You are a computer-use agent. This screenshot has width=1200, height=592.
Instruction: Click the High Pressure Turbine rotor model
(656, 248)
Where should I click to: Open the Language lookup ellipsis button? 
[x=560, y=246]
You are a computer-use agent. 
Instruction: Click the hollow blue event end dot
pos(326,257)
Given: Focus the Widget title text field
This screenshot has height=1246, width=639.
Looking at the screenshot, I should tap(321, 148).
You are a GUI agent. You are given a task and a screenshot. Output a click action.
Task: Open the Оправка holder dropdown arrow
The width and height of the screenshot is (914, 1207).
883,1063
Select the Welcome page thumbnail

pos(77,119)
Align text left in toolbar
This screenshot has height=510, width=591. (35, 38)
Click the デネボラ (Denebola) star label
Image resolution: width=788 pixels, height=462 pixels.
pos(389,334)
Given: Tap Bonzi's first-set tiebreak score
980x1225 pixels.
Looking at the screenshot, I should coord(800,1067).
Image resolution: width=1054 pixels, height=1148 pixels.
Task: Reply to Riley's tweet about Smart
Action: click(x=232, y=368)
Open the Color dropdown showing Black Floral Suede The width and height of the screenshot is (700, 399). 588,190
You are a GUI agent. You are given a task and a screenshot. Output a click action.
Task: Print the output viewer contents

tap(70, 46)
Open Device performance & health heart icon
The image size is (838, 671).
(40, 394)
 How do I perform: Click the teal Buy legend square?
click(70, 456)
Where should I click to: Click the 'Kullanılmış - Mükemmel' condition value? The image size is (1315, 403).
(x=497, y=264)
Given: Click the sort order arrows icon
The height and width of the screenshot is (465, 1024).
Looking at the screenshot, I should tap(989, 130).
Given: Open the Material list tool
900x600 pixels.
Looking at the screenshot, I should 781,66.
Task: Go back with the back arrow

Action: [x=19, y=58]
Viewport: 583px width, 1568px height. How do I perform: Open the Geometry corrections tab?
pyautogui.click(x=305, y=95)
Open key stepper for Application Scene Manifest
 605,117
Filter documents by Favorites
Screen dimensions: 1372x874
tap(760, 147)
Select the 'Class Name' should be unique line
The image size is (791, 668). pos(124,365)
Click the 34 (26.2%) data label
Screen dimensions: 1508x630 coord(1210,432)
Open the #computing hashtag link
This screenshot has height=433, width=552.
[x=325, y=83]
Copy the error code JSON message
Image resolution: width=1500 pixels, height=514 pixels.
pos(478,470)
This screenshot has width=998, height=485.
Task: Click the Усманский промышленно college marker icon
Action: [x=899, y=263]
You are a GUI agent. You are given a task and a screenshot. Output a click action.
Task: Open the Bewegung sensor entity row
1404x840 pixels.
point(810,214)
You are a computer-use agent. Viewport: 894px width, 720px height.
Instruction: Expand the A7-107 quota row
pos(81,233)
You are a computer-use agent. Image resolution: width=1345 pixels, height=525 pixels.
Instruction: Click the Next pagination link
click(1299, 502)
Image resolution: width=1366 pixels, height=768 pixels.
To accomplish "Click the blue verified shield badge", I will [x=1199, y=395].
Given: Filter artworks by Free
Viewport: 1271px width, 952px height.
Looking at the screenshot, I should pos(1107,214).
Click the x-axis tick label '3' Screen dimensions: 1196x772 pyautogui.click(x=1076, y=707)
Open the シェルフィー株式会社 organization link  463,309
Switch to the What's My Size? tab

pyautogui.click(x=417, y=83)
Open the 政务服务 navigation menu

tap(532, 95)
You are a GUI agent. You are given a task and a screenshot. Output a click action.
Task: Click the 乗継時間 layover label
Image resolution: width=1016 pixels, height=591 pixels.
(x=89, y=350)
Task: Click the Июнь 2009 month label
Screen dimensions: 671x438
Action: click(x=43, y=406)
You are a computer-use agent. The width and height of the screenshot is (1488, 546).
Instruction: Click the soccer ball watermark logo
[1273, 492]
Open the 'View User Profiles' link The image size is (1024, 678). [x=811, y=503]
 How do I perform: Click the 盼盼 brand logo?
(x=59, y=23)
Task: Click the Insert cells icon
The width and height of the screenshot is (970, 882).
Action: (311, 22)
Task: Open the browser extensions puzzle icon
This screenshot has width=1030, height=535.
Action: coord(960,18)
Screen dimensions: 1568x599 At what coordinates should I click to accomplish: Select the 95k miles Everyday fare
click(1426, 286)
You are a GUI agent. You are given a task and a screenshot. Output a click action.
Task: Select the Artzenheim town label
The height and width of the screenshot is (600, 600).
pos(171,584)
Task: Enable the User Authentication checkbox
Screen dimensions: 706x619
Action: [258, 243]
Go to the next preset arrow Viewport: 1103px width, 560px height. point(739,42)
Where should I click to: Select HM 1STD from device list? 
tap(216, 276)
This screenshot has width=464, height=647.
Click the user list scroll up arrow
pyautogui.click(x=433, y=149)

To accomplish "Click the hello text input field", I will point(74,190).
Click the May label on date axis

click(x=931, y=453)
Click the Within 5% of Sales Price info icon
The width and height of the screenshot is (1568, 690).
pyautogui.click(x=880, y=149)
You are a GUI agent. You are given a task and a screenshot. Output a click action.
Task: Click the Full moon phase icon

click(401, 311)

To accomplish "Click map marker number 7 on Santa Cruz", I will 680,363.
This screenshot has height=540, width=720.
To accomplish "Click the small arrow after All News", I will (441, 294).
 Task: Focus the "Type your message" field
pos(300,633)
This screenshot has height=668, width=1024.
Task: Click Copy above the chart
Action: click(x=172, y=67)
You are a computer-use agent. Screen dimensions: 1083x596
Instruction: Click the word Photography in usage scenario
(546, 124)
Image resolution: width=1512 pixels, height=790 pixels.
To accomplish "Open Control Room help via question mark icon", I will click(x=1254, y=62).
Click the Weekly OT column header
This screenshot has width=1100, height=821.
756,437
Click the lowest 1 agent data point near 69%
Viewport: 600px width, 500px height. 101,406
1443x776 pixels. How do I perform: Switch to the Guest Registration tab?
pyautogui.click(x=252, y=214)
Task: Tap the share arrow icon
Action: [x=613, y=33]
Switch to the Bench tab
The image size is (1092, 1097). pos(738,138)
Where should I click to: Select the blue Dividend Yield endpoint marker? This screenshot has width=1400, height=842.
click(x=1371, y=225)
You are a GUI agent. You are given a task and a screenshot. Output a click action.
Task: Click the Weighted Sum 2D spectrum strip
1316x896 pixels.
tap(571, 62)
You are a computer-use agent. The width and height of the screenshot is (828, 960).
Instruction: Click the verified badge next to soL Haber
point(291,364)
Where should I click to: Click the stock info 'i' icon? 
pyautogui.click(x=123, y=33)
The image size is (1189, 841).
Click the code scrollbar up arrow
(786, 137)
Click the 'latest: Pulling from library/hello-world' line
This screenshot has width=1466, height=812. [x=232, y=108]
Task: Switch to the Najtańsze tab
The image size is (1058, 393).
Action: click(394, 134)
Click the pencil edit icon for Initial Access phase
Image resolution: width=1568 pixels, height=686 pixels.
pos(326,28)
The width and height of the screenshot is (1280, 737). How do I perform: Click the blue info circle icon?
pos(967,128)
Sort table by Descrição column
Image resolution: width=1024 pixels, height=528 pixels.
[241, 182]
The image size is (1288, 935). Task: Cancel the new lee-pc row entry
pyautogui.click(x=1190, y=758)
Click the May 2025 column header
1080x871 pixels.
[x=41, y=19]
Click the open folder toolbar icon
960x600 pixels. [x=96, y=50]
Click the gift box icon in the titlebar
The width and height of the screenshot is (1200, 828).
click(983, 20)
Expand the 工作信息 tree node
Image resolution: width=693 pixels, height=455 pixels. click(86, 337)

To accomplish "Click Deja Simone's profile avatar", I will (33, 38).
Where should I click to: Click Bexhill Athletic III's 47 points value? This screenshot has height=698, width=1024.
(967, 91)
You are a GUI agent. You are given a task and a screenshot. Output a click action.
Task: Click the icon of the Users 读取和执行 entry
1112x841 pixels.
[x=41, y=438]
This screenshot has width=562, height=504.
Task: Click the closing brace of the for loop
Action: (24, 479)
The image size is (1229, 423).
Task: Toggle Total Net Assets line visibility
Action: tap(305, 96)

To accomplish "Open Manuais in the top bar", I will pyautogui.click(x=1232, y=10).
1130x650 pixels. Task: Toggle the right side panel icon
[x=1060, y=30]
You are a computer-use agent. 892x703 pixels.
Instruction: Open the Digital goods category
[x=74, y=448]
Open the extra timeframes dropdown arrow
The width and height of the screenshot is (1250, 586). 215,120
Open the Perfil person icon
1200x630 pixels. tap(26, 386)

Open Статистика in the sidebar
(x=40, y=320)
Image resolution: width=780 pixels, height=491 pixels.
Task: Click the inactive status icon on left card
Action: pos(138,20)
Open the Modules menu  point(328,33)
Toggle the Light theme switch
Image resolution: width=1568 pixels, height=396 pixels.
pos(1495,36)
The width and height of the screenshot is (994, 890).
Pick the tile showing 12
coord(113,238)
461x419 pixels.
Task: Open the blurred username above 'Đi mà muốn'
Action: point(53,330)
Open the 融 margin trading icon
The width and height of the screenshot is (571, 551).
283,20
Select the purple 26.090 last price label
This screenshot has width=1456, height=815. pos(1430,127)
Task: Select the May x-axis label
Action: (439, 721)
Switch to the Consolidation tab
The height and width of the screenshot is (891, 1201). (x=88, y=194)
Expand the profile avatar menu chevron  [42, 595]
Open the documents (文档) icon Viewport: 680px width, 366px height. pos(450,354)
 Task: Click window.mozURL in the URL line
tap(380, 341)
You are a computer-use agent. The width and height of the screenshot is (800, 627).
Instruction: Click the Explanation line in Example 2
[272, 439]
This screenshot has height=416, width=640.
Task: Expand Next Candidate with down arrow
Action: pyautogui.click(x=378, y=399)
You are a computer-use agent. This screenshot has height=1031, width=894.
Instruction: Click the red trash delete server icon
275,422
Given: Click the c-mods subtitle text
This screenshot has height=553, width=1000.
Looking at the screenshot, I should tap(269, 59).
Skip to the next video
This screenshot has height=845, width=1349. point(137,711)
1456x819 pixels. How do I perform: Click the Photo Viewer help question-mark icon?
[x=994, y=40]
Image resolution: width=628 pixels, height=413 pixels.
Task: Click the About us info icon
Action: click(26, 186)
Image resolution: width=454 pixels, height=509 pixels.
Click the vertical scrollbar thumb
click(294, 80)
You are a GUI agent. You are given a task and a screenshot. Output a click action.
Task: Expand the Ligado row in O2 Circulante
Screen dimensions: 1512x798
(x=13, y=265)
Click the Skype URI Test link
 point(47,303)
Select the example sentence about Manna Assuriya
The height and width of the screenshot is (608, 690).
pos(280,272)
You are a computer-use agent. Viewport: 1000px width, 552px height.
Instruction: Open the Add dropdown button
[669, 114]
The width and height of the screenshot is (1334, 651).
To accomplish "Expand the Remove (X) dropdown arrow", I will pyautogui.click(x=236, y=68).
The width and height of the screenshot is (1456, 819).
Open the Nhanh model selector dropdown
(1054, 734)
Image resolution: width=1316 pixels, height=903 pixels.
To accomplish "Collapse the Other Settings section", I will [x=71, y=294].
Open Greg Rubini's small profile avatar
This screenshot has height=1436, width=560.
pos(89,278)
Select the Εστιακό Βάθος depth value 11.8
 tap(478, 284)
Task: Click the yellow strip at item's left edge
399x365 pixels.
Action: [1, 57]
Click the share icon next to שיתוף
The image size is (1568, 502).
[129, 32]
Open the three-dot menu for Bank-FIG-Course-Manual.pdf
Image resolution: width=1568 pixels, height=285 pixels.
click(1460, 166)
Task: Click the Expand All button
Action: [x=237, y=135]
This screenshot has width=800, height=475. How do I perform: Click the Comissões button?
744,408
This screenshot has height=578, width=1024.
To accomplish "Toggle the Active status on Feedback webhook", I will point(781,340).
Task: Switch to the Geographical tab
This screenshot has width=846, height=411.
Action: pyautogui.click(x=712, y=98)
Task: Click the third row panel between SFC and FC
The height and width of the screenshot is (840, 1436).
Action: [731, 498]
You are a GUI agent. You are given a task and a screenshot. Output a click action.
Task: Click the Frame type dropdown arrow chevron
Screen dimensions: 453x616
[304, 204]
-*-
• [TO DO] Return, exactly as they stand, the lines from the start of the records above through the line with "Given: Focus the Widget title text field", both ends included, and no other lines.

• [ANSWER AREA]
You are a computer-use agent. This screenshot has width=1200, height=592.
Instruction: Click the High Pressure Turbine rotor model
(656, 248)
Where should I click to: Open the Language lookup ellipsis button? 
[x=560, y=246]
You are a computer-use agent. 
Instruction: Click the hollow blue event end dot
pos(326,257)
Given: Focus the Widget title text field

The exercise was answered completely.